Collection entries:
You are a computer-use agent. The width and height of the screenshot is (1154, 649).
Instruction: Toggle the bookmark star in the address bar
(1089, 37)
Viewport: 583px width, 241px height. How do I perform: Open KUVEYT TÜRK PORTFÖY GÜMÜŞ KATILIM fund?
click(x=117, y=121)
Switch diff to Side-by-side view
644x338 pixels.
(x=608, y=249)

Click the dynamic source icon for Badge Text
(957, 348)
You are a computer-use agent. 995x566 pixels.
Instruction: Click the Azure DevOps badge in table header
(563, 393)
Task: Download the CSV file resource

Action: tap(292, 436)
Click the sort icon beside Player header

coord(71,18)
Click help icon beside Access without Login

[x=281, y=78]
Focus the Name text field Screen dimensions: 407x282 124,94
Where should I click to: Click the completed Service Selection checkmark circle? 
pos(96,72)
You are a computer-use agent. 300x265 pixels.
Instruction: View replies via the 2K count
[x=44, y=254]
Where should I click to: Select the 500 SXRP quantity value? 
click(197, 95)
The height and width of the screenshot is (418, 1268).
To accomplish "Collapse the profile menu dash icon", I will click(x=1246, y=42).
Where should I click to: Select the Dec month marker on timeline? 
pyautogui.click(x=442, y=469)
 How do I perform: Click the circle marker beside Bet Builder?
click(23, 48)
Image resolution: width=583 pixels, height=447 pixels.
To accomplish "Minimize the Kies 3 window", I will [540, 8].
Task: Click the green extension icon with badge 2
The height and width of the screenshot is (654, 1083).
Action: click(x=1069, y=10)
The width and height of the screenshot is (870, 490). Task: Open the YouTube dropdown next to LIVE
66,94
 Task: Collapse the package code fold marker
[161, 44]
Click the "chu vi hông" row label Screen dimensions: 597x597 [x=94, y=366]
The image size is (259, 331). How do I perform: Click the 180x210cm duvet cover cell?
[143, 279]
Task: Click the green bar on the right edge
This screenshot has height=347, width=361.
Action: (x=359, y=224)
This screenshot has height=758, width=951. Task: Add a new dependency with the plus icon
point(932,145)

- **ASSIGNED TASK**: Check each line of the entries above, and show every one holding the word "agent".

- **ANSWER FOR THIS EXERCISE**:
You are a computer-use agent. The width and height of the screenshot is (1154, 649).
You are a computer-use agent. 995x566 pixels.
You are a computer-use agent. 300x265 pixels.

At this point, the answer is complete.